It’s a new year, and for a lot of us that means lofty resolutions to live healthier lives. Maybe you binged a little too much on eggnog and Christmas cookies over the past month, but now you’re going to be good! You’re going to work out every day and resist the temptation to stay inside eating pizza until the weather gets better. Right?
The other day, my girlfriend, Beth, made a batch of rich Peanut Butter Temptation cookies. These delectable morsels of chewy peanut butter cookies with a Reese’s Peanut Butter Cup in the middle are truly irresistible, tying with chocolate chip cookies as the “Best Cookie on Earth” in my mind. As she brought them out of the oven, my indulgent side taunted me: I could eat that entire batch right now, I thought. Then, just in time, my disciplined side interjected and made me pause. Perhaps it was the name of the cookie, Temptation. In my last post I talked about how powerful the lure of “the dark side” can be, both in Star Wars and in life. Are these cookies the dark side? I wondered. Quick, easy, and oh so seductive.

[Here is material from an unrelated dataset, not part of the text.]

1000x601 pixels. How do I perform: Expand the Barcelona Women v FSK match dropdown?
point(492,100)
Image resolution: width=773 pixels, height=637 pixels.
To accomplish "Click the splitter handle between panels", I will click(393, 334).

Imagine the word temptation added to other things in life that threaten to seduce us over to the dark side of bad decision-making. Would it make you pause as it did for me? Consider Pizza Temptation, Alcohol Temptation, Driving-Too-Fast Temptation. In the case of the cookies, I could have allowed myself to revel in a few minutes of peanut butter and chocolate bliss and easily finished the entire plate. But that word temptation was a red flag, an immediate reminder of my vulnerabilities to the dark side.

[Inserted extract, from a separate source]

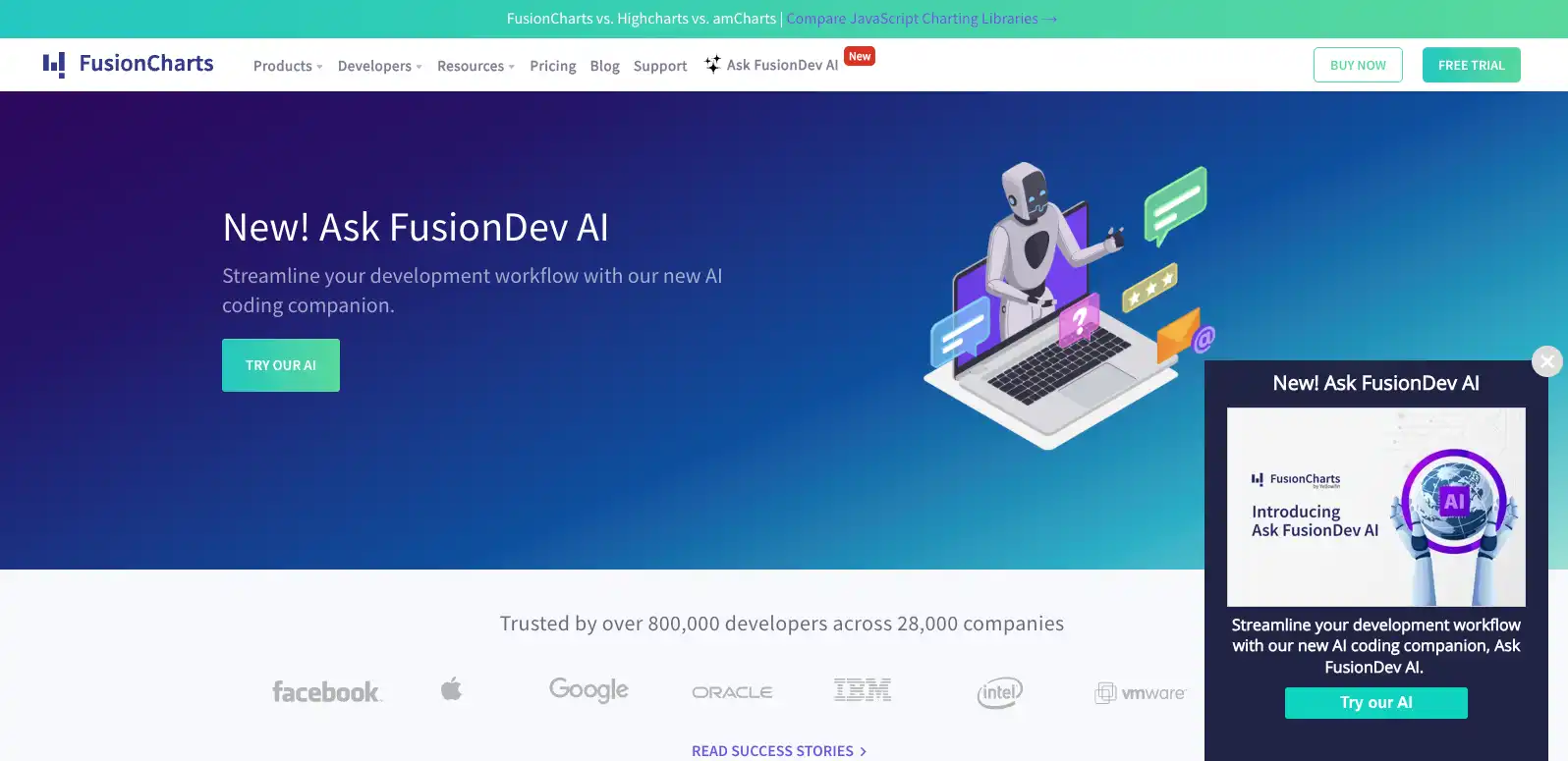This screenshot has height=761, width=1568.
Task: Click the Facebook logo
Action: pos(326,692)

The reason temptation seduces us is simple: moderation is hard; putting the brakes on when something feels (or tastes) good is a challenge. Temptations, big or small, take a great deal of self-discipline, determination, and sometimes outside help to overcome.

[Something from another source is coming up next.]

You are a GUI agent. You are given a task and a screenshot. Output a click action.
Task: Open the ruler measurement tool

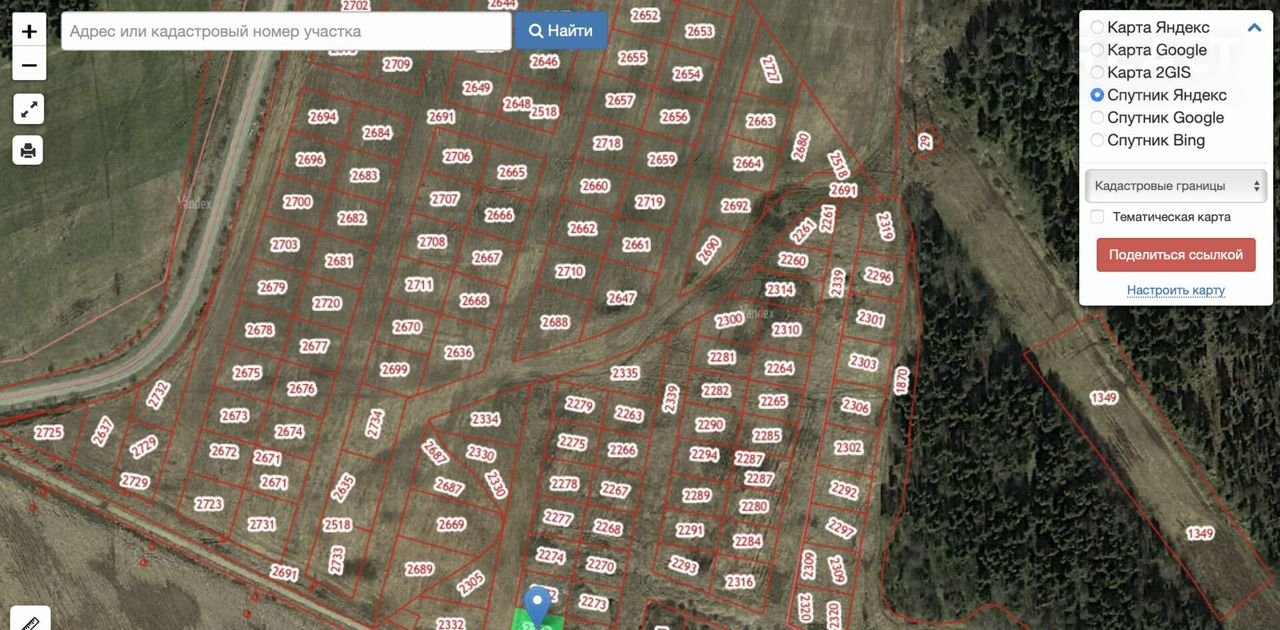[29, 621]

This is why New Year’s resolutions often fail. People set overly ambitious goals for themselves to break a habit or start a new routine. The level of difficulty makes it very tempting to revert back to old ways. So this year, instead of setting too-high expectations for yourself, think about New Year’s resolutions in a different way by asking this simple question:
What went well for me in 2015?
Did you make a start toward achieving your goal of getting fit? Did you begin eating healthier or walking to work? If so, take a moment to reflect upon this achievement and how you can carry it over into the new year. Once you have recognized your progress, however minor, the goal of getting fit doesn’t seem so daunting, making you less likely to give in to temptation. You have already conquered one step—now on to the next one.
Consider this: set achievable goals and take them step-by-step to set yourself up for success in the new year.